07 July 2010

The Wind-up Bird / Colophon / 1 Mile North - conduction. convection. radiation (2004, Music Fellowship)

Third realization for the Triptych series of Music Fellowship, these time with three American projects loosely related to the post-rock scene but exploring mainly empty and minimal landscapes through ambient expression.

For 1 Mile North, the three tracks and twenty minutes of music are a kind of comet tail of their two albums. There is nothing new and a good announcement for the extended, indefinite hiatus this release opened.

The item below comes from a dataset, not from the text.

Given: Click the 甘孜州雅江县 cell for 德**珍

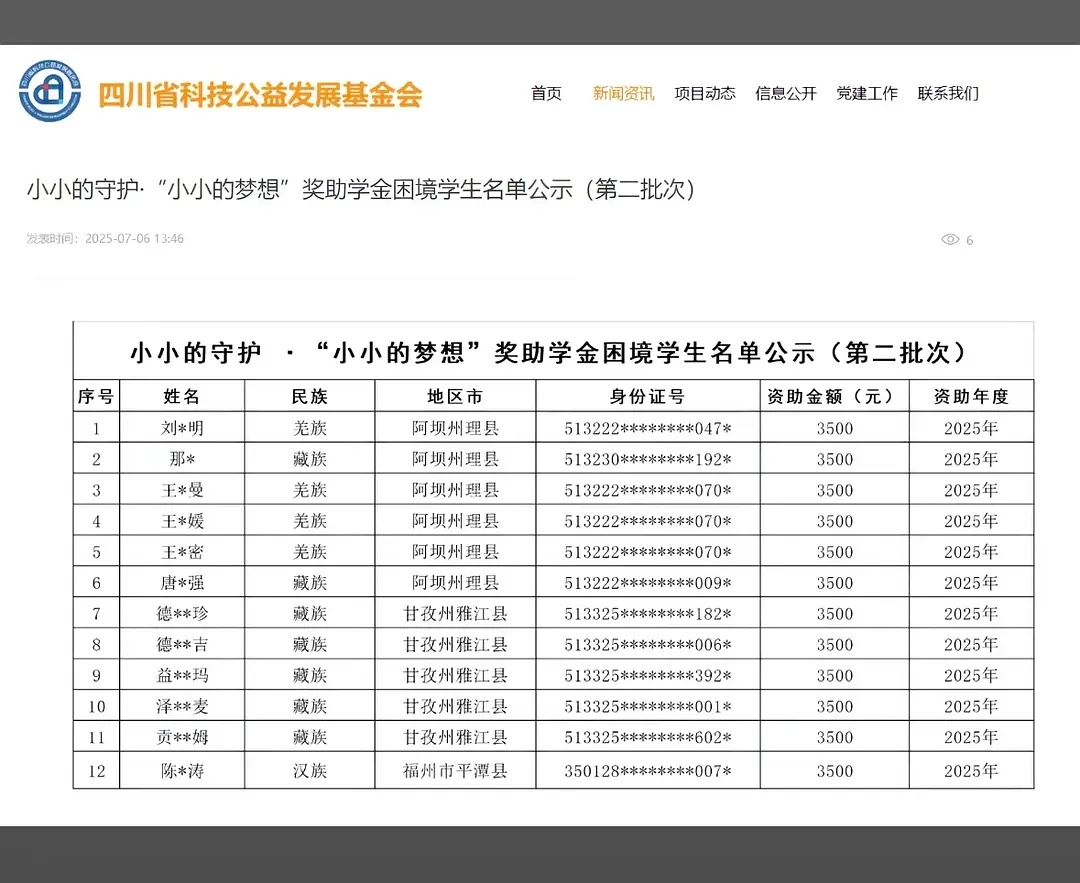Looking at the screenshot, I should [455, 613].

The duo of Jon Hills and Mark Bajuk, mixes once again minimal layers of synth with slow, meandering and melancholic electric guitar, as usually adorned with a few less necessary sound (an harmonica on “East Coast Color”, piano on “Ashes and dust”, drums on “Silence the deaf”. Sadly these three compositions looks like like left aside and unused track from their two albums. Only the first one can be considered as successful, “East Coast Color”, where they develop one las time, these nocturnal, rarefied and almost motionless atmospheres, with minimal drone layers of sounds, while the guitar slowly expands through bitterness and introspection, you only have to close your eyes and being drifted away. It's the absence of guitar that makes “Ashes and Dust” empty and uneven, as the piano lacks of presence. The third one “Silence The Deaf” is from begin to end really weak, and never achieve ti stasis of weightlessness that was their trademark so far. Their contribution on this album is really below their usual level.

As related on his last.fm page, “Colophon is the moniker under which Tarentel guitarist Jefre Cantu-Ledesma pursues exercises in minimal electro-acoustic abstraction”. Of his third tracks, only the drones of “Texas Heat” are worth mentioning, like a lost Stars of the Lid track.

Using only instruments names as title tracks, and exploring very abstract and neat drone forms, The Wind-Up Bird falls into the theoretical category, intellectual developments, lacking of dimensions behind the music. So it's quite hard to feel concerned.

“Conduction. Convection. Radiation.” could have been great with the background of the contributing musicians, but sadly features no essential or particular composition.